The products seized at the Stansted airport in Britain included “steroidal injections, anesthetics, and anti-inflammatories,” the Guardian said. A spokesperson for the British Horseracing Board told the Guardian that they believe that there is “no link between the seizure and the racing industry” and that “the products were not intended for use on Thoroughbreds.”

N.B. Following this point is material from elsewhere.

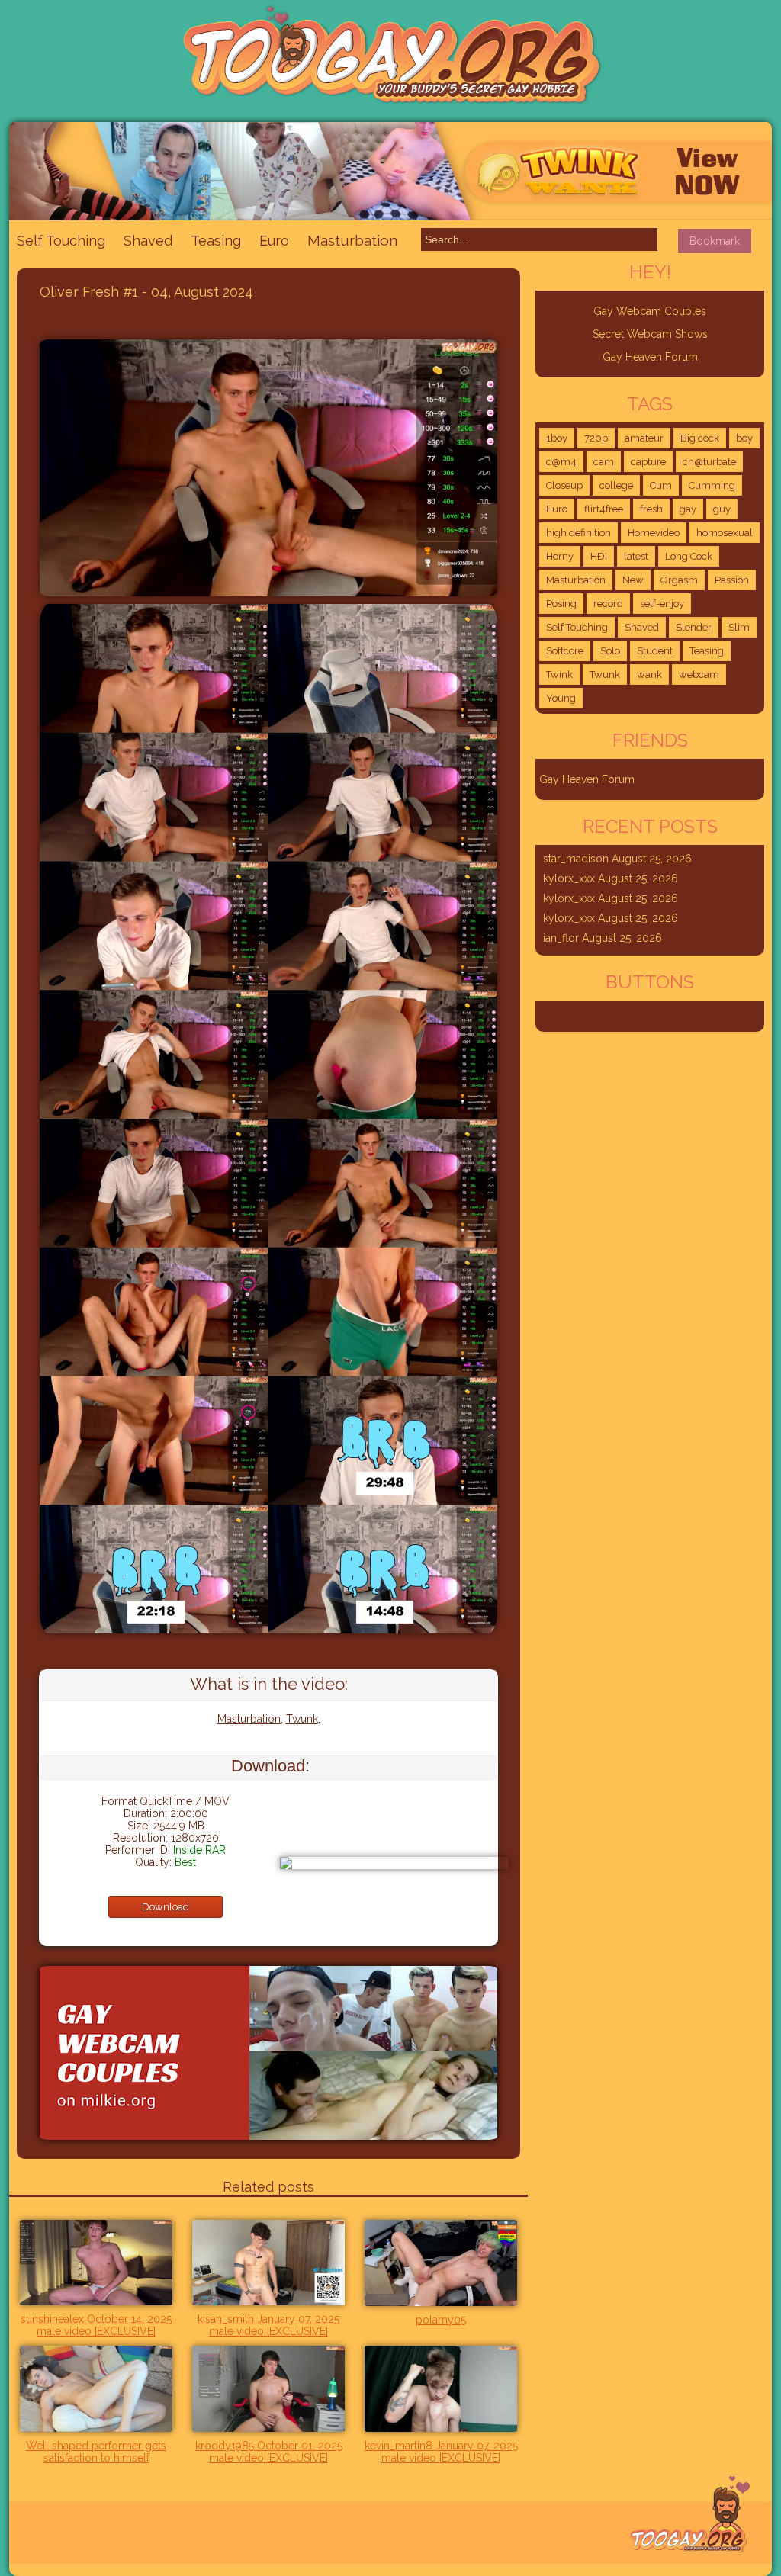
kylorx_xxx (569, 878)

In August, the Veterinary Medicines Directorate, a British regulatory agency, seized 124 products from Moorley Farm in Newmarket, a stable where Sheikh Mohammed’s endurance horses are boarded and trained. Jamie Punti Dachs, the trainer at the yard, said that all of the products were obtained legally. The VMD was also the agency that seized the products on the plane, fully three months prior to its raid on the Moorley yard.

In April, 22 horses owned by Godolphin and trained by Mahmood Al-Zarooni tested positive for anabolic steroids, leading to an eight-year ban for Al-Zarooni but no penalties for Godolphin.